I also decided to take a picture of part of the Berlin Wall still left standing. I took the picture only because I wanted to remember how the wall was rounded on top. The reason it was rounded was because, had it been topped with barbed wire a person might be able to grab on and swing over. That was an impossible thing to do with the rounded top. The escapee couldn't get a grip.

Leaving Berlin, we rode up through Poland. We both wanted to get off the autobahn and take smaller back roads. Along the way we passed huge fields of golden Rapeseed Oil plants (called Canola -- for Canadian Oil) in North America. The fields made the air heavy and floral so that it smelled like a funeral parlor.

The road we chose was twisting and narrow. Sometimes we were wishing we had stuck to the autobahns so that we could make faster time. Rounding one bend, we came upon a wreck. It had just happened. We were the first on the scene. There was a man trapped in the small car, and his baby in a car seat in the front seat. Both were alive, and the baby was hurt and crying. We got him out of the car first because everyone was afraid of a fire. A lot of fire extinguishers were produced by the peopl who stopped to help. The baby had a huge gaping hole in its head and was covered with blood. Of course, neither of us could speak of word of Polish and felt totally inadequate at trying to help. The women who showed up at the scene immediately tried to help the baby, while the men worked at trying to get the trappd man out of the car. We left just as the energency fire trucks arrived, 20 minutes later. I don't know what finally happened, but we drove much more cautiously for a while after that.

Finally, after a long couple of days riding up through Lithuania and Latvia, we got to the Russian border. Three hours later, after going to about 5 checkpoints, we were in.

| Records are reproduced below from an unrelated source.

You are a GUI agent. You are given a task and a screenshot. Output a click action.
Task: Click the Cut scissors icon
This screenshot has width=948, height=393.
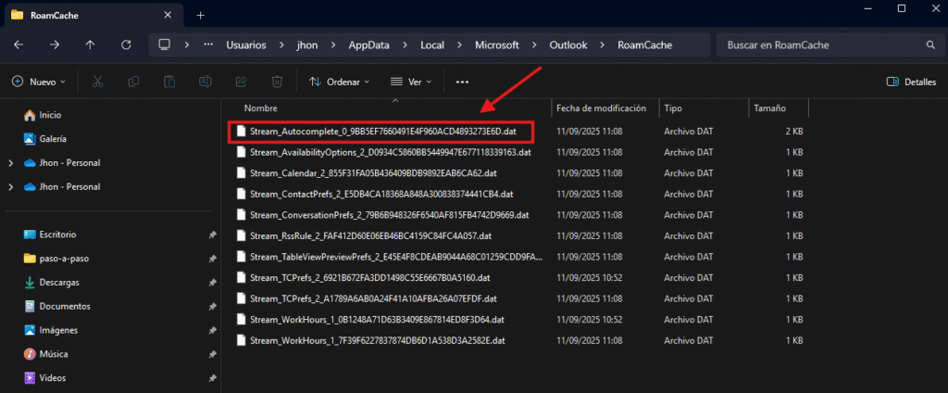[x=98, y=82]
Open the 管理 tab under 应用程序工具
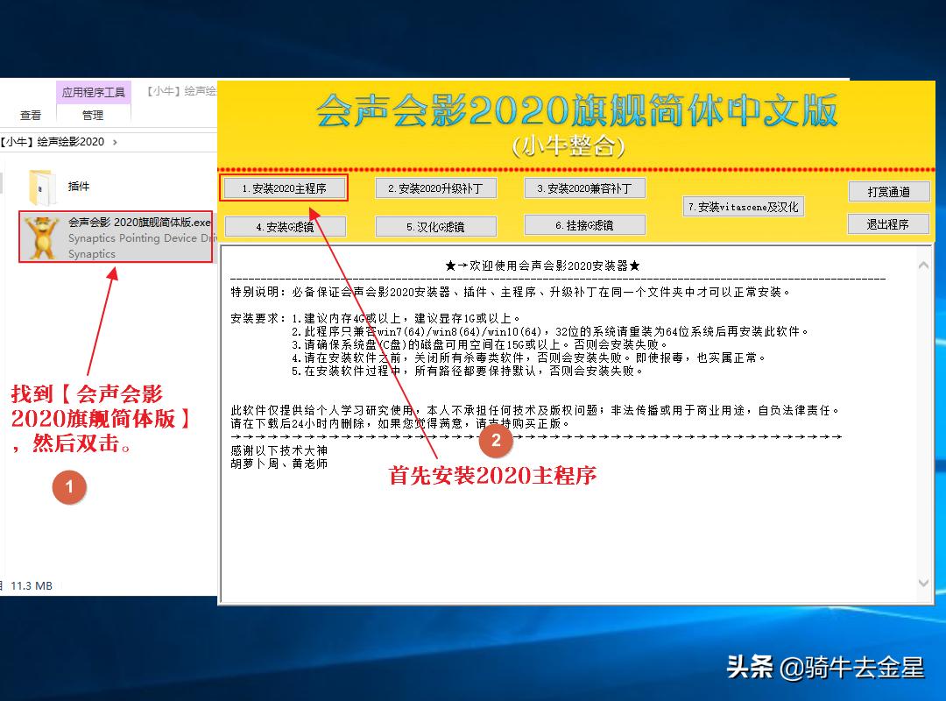 coord(90,114)
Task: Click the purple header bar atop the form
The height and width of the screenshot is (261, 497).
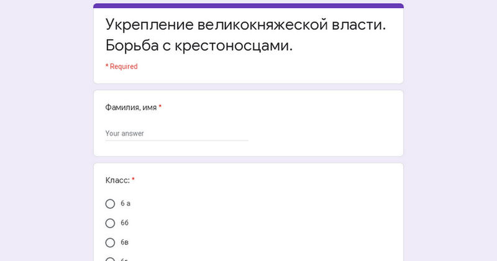Action: click(x=249, y=6)
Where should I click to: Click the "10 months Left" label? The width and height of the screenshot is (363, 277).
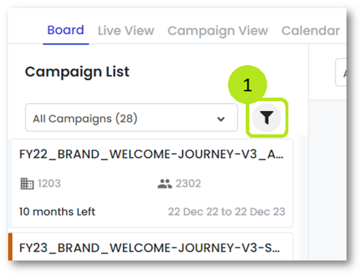[x=57, y=212]
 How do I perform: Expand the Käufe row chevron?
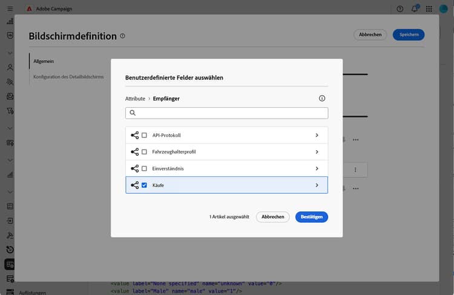[x=317, y=185]
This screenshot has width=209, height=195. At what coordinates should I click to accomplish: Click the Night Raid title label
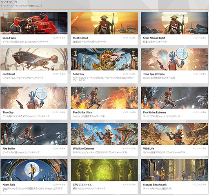pyautogui.click(x=9, y=185)
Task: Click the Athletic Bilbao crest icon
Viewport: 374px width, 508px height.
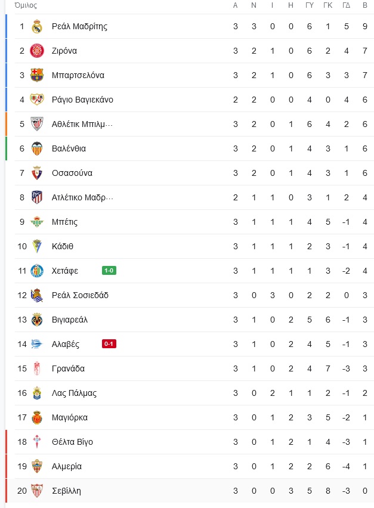Action: [37, 124]
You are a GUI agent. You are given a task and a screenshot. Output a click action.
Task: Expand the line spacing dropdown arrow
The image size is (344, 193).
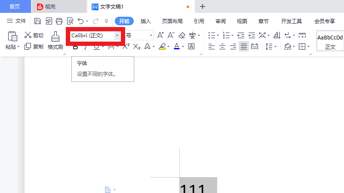(275, 46)
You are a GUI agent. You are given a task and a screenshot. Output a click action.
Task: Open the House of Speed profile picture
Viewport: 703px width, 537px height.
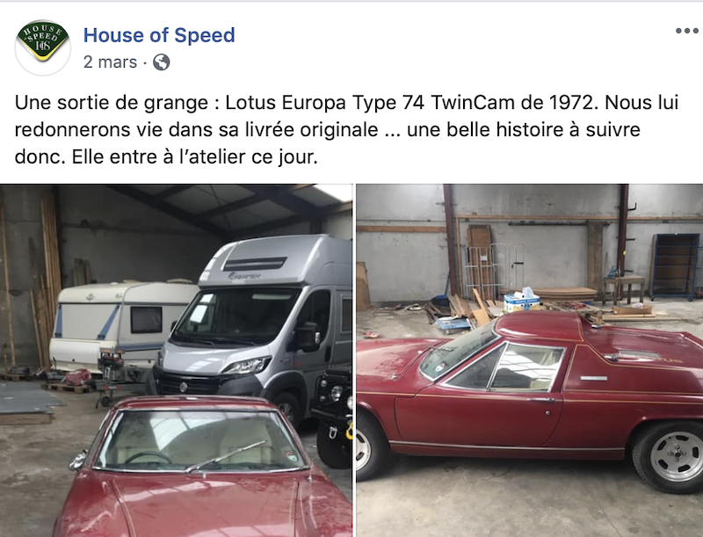pos(42,47)
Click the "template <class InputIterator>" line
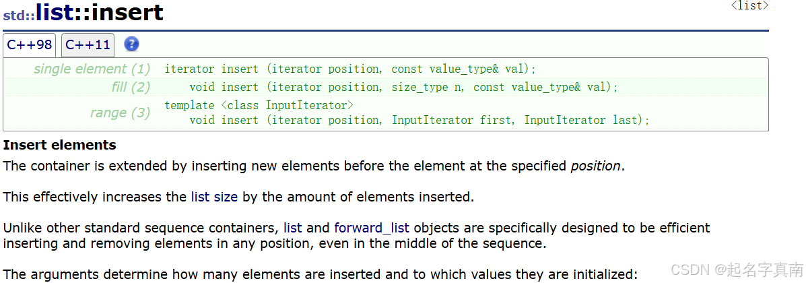 [x=259, y=106]
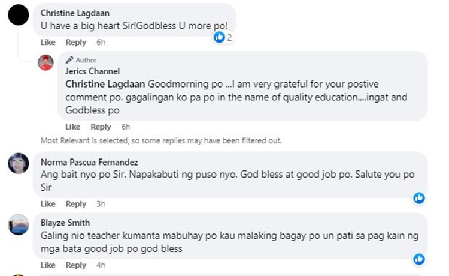Like Jerics Channel's reply
This screenshot has height=276, width=449.
point(72,127)
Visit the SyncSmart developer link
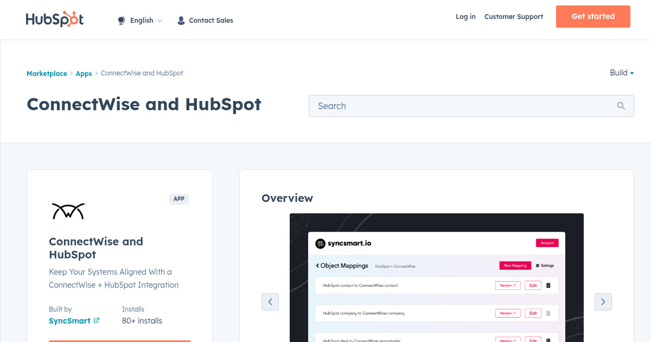This screenshot has width=651, height=342. click(69, 320)

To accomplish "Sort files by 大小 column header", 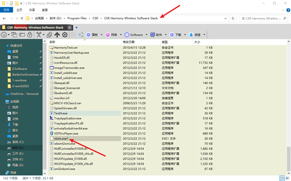I will click(x=197, y=42).
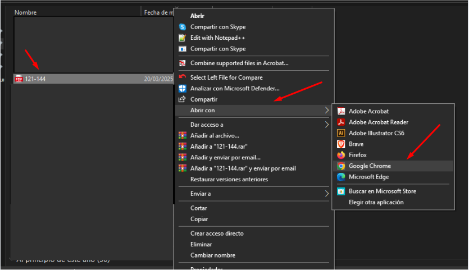Click the Microsoft Edge icon
This screenshot has height=270, width=469.
(340, 177)
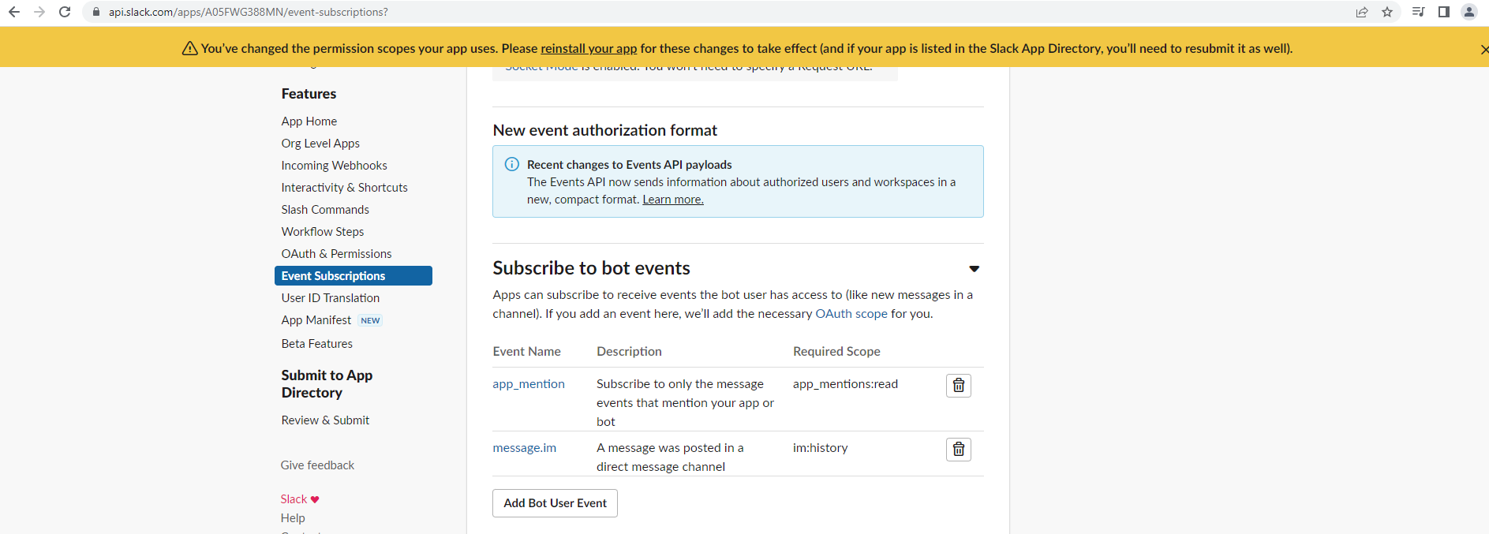The image size is (1489, 534).
Task: Open the Learn more link
Action: tap(672, 200)
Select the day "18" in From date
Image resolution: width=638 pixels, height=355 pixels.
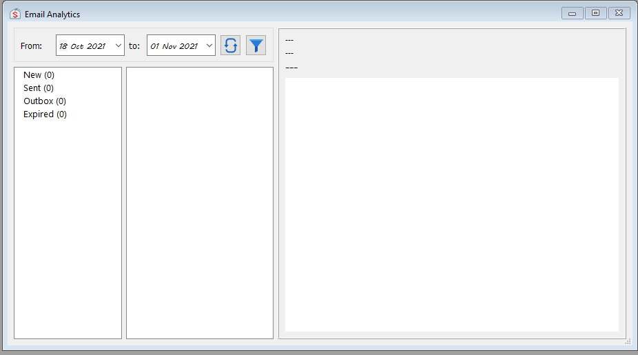click(x=63, y=46)
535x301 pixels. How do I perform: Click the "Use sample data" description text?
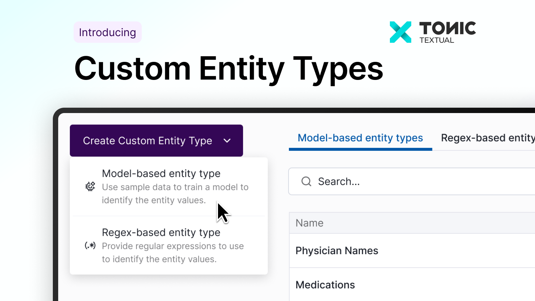(175, 194)
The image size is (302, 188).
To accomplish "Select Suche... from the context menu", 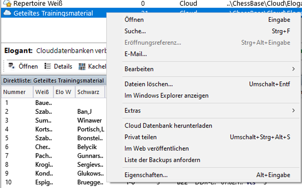I will (x=135, y=31).
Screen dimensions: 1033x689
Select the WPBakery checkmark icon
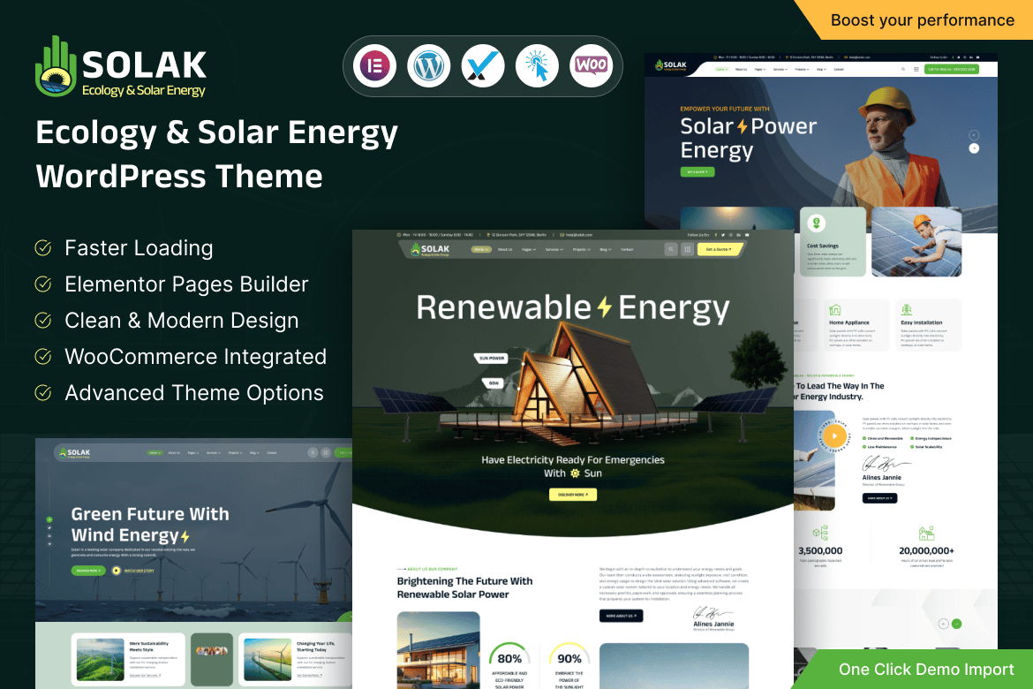click(482, 64)
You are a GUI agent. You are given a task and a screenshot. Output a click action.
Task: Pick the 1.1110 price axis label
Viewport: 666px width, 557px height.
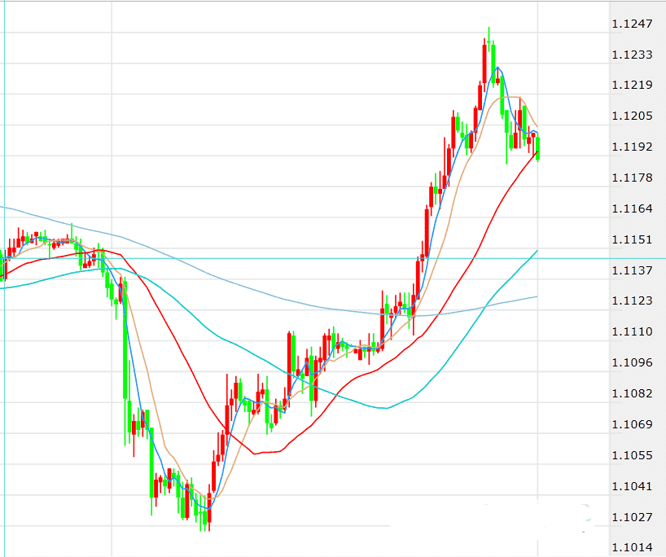tap(633, 331)
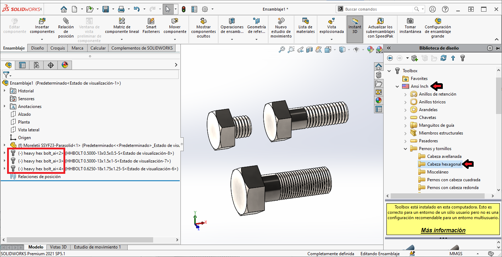Open hide/show items eye dropdown
Viewport: 502px width, 257px height.
point(357,50)
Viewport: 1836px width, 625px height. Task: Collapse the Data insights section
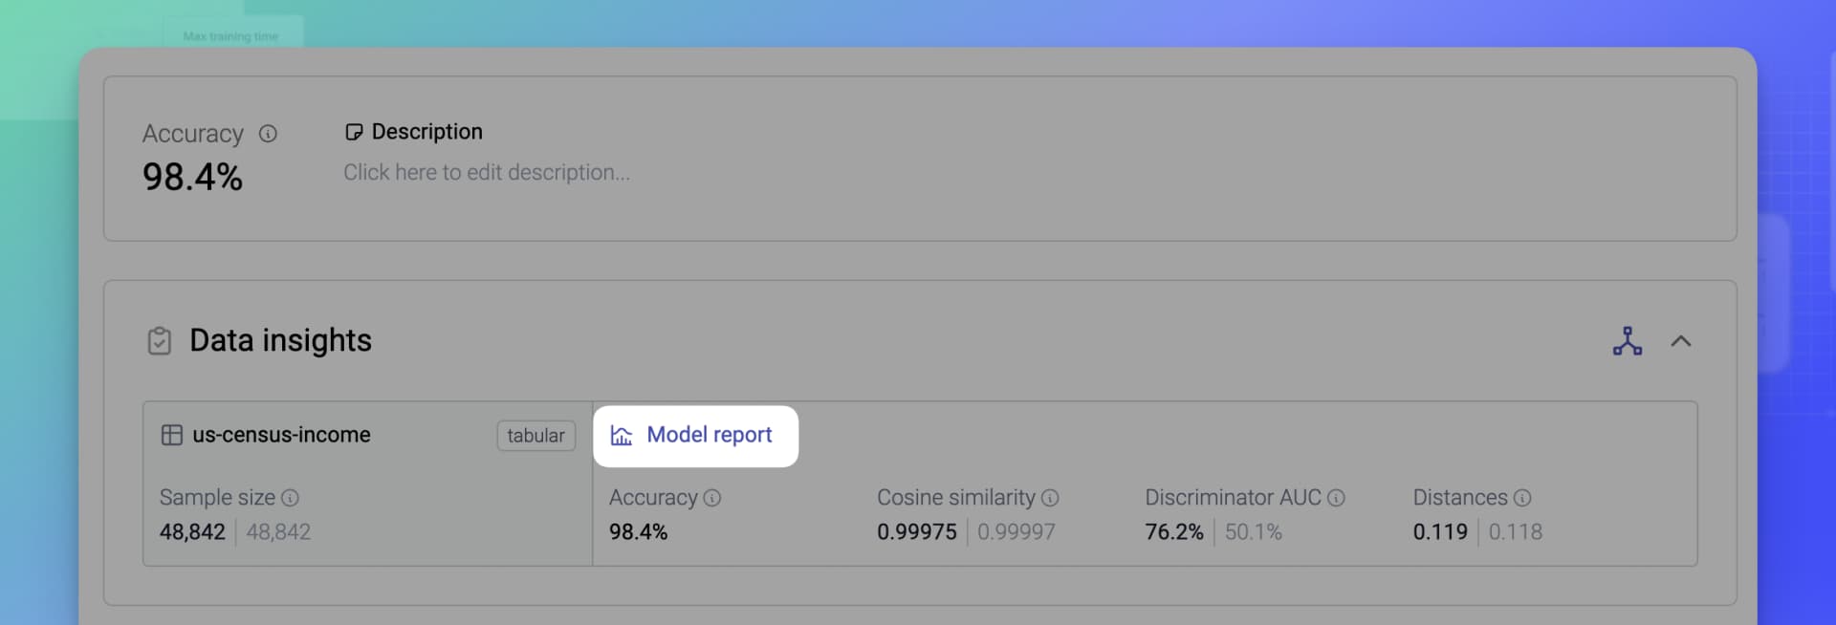coord(1683,341)
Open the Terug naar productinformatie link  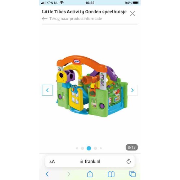76,19
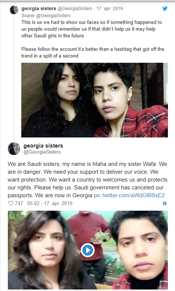Image resolution: width=175 pixels, height=291 pixels.
Task: Open the selfie photo in the reply tweet
Action: click(x=94, y=100)
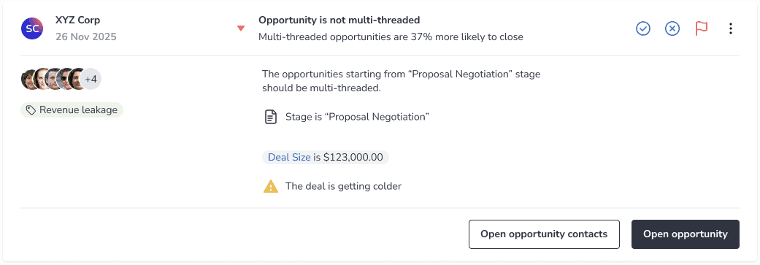Click the document icon beside the stage condition
760x265 pixels.
click(x=270, y=117)
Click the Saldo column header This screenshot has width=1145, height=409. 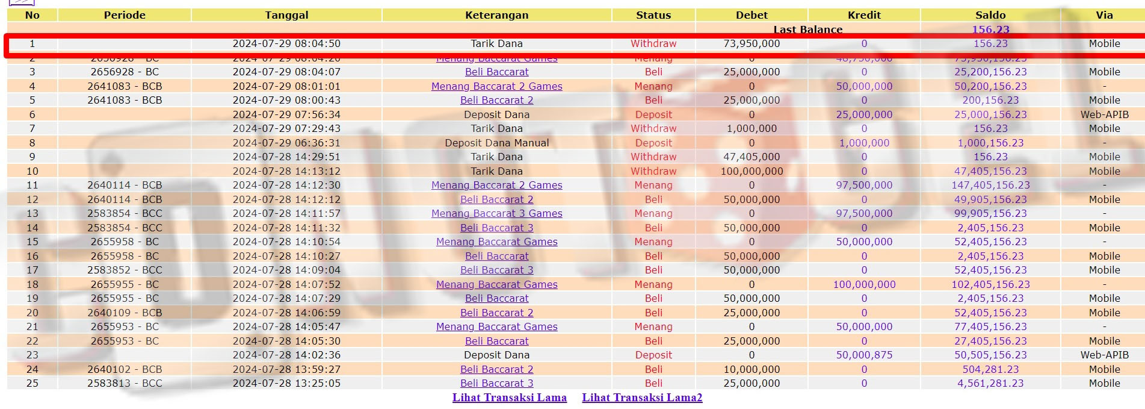coord(990,15)
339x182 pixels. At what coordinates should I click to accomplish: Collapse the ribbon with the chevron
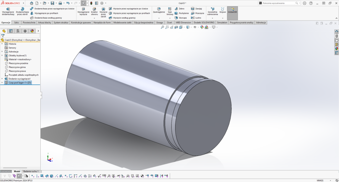coord(336,18)
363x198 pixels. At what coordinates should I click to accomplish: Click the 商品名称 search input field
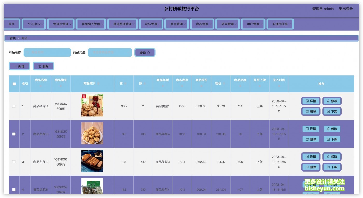[x=47, y=52]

After a night in a nice hotel hear the border, we got to Saint Petersburg the next day.  Now we are in a hostel and going out each day to explore the city.  Today, I went to the huge Saint Peter and Saint Paul fortress where Saint Petersburg (and some say Russia itself) began.

They fired a huge canon from the rooftop just as I arrived. I wonder if it was to announce to everyone that I was finally there. Nah. Probably not.

The fortress is huge, and one of the best things in it is the beautiful church.

The church is beautiful inside.

All the Tzars are buried here, every one of them starting with the first, Peter the Great, down to the last, Nicholas II who as executed, along with his family and most of his servats, by the Bolsheveks. All those people, family and servats alike, are buried in a common grave in the church.

After spending a long afternoon at the Saint Peter and Saint Paul fortress, I walked across a bridge to the Church of the Savior on Spilled Blood.  It was really pretty from the outside; very different than I was used to seeing.

Inside, however, it wasn't much.

Djin and I are here for two more days. That might be too long. Tomorrow we are going to take a bus tour of the city just to get our bearings a little better. After that I am going to the famous Hermitage Museum.